• **THE REQUEST**:
Reproduce the listing below line for line without any changes, but leave out the pictures.
===== MATERIAL TO PROCESS =====
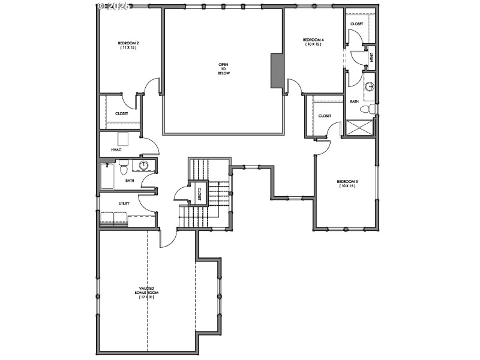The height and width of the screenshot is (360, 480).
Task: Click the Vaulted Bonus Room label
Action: click(x=147, y=293)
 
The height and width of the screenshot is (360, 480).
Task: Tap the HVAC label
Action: click(x=116, y=149)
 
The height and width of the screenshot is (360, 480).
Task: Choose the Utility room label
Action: click(x=124, y=203)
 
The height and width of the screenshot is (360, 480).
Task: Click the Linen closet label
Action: click(x=371, y=58)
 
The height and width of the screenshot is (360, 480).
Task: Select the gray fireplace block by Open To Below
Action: click(x=277, y=71)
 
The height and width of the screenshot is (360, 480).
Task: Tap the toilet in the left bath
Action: click(x=124, y=164)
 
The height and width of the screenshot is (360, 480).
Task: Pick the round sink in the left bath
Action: click(x=144, y=166)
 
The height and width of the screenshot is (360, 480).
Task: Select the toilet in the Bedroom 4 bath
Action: click(x=371, y=109)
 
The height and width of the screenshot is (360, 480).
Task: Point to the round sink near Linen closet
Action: click(x=370, y=87)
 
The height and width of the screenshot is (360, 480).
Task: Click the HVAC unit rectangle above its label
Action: click(x=123, y=139)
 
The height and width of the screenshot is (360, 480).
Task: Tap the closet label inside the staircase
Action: click(x=199, y=193)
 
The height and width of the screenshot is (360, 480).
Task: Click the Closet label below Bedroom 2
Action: click(x=122, y=113)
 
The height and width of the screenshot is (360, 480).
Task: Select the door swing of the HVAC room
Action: click(x=151, y=144)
=====
• **THE RESPONSE**:
The height and width of the screenshot is (360, 480).
Task: Click the Vaulted Bonus Room label
Action: click(x=147, y=293)
 
The height and width of the screenshot is (360, 480).
Task: Tap the HVAC label
Action: click(x=116, y=149)
 
The height and width of the screenshot is (360, 480).
Task: Choose the Utility room label
Action: click(x=124, y=203)
 
The height and width of the screenshot is (360, 480).
Task: Click the Linen closet label
Action: click(x=371, y=58)
 
The height and width of the screenshot is (360, 480).
Task: Select the gray fireplace block by Open To Below
Action: click(x=277, y=71)
 
The height and width of the screenshot is (360, 480).
Task: Tap the toilet in the left bath
Action: click(x=124, y=164)
 
The height and width of the screenshot is (360, 480).
Task: Pick the round sink in the left bath
Action: click(x=144, y=166)
 
The height and width of the screenshot is (360, 480).
Task: Select the toilet in the Bedroom 4 bath
Action: click(x=371, y=109)
 
The height and width of the screenshot is (360, 480).
Task: Point to the round sink near Linen closet
Action: click(x=370, y=87)
 
The height and width of the screenshot is (360, 480).
Task: Click the HVAC unit rectangle above its label
Action: click(x=123, y=139)
 
The height and width of the screenshot is (360, 480).
Task: Tap the closet label inside the staircase
Action: click(x=199, y=193)
 
The height and width of the screenshot is (360, 480).
Task: Click the Closet label below Bedroom 2
Action: click(x=122, y=113)
 
The height and width of the screenshot is (360, 480).
Task: Select the door swing of the HVAC room
Action: click(x=151, y=144)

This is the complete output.